I see this confusion not only among my patients but even with some of the non-specialist doctors who are confronted with a pathology report containing words like adenocarcinoma in situ, or perhaps just carcinoma in situ describing the biopsy of a cervix from a woman sent to my Colposcopy Clinic because of an abnormal pap smear. The cancer (carcinoma) word is there for sure, but some how the suffix in situ -meaning not invasive, or ‘contained’ is missed. And even if it is seen and deciphered, the phrase seems to imply that it is in fact a cancer that has been serendipitiously discovered before it has spread… although it is not! But so emotionally charged is the word -the idea of a cell, a process out of control- that it automatically elicits such a response; it’s almost involuntary: the quick withdrawl of a finger from a flame even before the brain has had time to process the sensation. A triumph of atavism over intellect.

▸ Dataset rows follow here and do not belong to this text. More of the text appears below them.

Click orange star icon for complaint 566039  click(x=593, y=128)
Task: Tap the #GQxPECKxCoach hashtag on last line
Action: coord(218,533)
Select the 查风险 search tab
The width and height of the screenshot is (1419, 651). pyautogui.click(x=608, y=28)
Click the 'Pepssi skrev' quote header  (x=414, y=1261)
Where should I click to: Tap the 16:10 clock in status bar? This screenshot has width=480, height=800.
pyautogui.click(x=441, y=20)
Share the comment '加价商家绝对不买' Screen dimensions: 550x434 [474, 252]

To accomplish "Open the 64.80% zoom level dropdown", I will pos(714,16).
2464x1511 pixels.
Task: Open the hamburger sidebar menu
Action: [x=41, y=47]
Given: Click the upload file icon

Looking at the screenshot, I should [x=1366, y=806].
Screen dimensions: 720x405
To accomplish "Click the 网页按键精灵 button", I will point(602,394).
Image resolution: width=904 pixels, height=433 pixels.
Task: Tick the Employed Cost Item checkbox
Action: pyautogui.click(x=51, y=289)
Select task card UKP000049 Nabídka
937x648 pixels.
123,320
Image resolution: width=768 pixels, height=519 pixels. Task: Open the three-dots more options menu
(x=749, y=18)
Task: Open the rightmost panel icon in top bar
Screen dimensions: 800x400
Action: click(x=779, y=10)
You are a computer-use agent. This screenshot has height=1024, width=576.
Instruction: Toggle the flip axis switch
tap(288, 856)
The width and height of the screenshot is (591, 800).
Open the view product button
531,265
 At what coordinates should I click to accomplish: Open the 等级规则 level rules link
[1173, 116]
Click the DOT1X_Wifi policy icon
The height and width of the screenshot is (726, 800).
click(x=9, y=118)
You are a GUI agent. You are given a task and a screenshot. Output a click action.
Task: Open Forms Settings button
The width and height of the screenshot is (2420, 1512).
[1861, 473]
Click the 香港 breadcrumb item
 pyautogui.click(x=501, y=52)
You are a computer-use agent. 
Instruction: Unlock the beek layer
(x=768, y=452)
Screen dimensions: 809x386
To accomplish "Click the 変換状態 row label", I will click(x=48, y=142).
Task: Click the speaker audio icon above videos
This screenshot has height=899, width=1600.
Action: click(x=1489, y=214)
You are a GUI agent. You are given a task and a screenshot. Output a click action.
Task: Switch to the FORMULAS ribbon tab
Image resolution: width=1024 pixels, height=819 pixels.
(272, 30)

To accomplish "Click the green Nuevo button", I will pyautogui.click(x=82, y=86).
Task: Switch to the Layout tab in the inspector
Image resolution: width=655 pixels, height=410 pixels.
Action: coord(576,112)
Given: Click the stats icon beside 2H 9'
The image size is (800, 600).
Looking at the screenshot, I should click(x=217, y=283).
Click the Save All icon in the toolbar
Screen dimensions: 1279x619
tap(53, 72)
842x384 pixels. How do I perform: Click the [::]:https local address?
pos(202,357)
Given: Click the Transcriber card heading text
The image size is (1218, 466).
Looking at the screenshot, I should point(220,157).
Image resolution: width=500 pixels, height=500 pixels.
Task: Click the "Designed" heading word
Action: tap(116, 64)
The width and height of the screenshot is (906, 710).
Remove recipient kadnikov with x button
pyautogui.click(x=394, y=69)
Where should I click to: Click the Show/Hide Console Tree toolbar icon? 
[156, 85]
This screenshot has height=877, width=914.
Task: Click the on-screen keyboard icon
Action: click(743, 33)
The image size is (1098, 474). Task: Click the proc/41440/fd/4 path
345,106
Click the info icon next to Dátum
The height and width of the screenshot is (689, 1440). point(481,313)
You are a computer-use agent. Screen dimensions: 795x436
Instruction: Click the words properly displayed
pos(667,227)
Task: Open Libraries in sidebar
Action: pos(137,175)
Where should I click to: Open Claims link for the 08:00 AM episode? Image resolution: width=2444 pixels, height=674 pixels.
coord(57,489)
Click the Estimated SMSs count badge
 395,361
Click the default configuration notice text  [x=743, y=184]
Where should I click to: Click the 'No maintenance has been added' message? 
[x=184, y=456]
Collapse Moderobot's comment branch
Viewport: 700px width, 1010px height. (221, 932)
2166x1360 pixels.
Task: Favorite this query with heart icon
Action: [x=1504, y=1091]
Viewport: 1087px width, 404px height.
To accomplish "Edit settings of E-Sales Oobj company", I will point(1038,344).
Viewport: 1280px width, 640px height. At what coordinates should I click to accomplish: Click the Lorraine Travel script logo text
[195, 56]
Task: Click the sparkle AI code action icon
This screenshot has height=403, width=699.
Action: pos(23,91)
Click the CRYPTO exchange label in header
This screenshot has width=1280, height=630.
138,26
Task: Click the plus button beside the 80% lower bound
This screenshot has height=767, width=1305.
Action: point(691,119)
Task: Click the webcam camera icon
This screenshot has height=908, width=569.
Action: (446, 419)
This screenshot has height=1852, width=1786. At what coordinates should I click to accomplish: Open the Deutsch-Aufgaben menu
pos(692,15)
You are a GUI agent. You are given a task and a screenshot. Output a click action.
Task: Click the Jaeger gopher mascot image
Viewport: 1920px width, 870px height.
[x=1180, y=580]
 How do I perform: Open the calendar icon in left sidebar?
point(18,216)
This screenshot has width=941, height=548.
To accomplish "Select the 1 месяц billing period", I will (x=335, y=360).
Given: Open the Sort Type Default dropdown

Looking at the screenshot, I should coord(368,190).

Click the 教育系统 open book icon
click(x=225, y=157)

While not necessarily, nor even predictably so, we like to think of cancer as having a precursor. In other words, we like to think there are early stages on its path to malignancy where the cell is not yet out of control and where this identification may allow modification -or elimination- of its otherwise inexorable progress. The explanation often chosen is that in its normal state, a cell is controlled by a series of checks and balances: how it grows and how quickly; how it differentiates and under what circumstances; how it adapts to changing conditions; how and when it dies and under what influences or instructions, and so on. If that control is lost -or even modified- the cell will undergo changes accordingly. And thus, the malignant transformation theory goes, at the beginning of the journey it is under control, and at the end of the road, out of control. So, the trick is to find it as it travels along that route -before it arrives at the other end.

And just as the destination is not the same as the stops along the way, those intermediate steps should not have the same names. If I start in Vancouver and end up in Calgary, why should I call Kelowna, or Banff pre-Calgaries? No, it would be too confusing, not to say misleading. They are what they are… And what they are not is Calgary.

We need different words, new words, words untainted by the whiff of dread, and unsullied by the expectation of disaster. “What’s in a name? That which we call a rose by any other name would smell as sweet.”… Really, Juliet? “The lady doth protest too much, methinks”.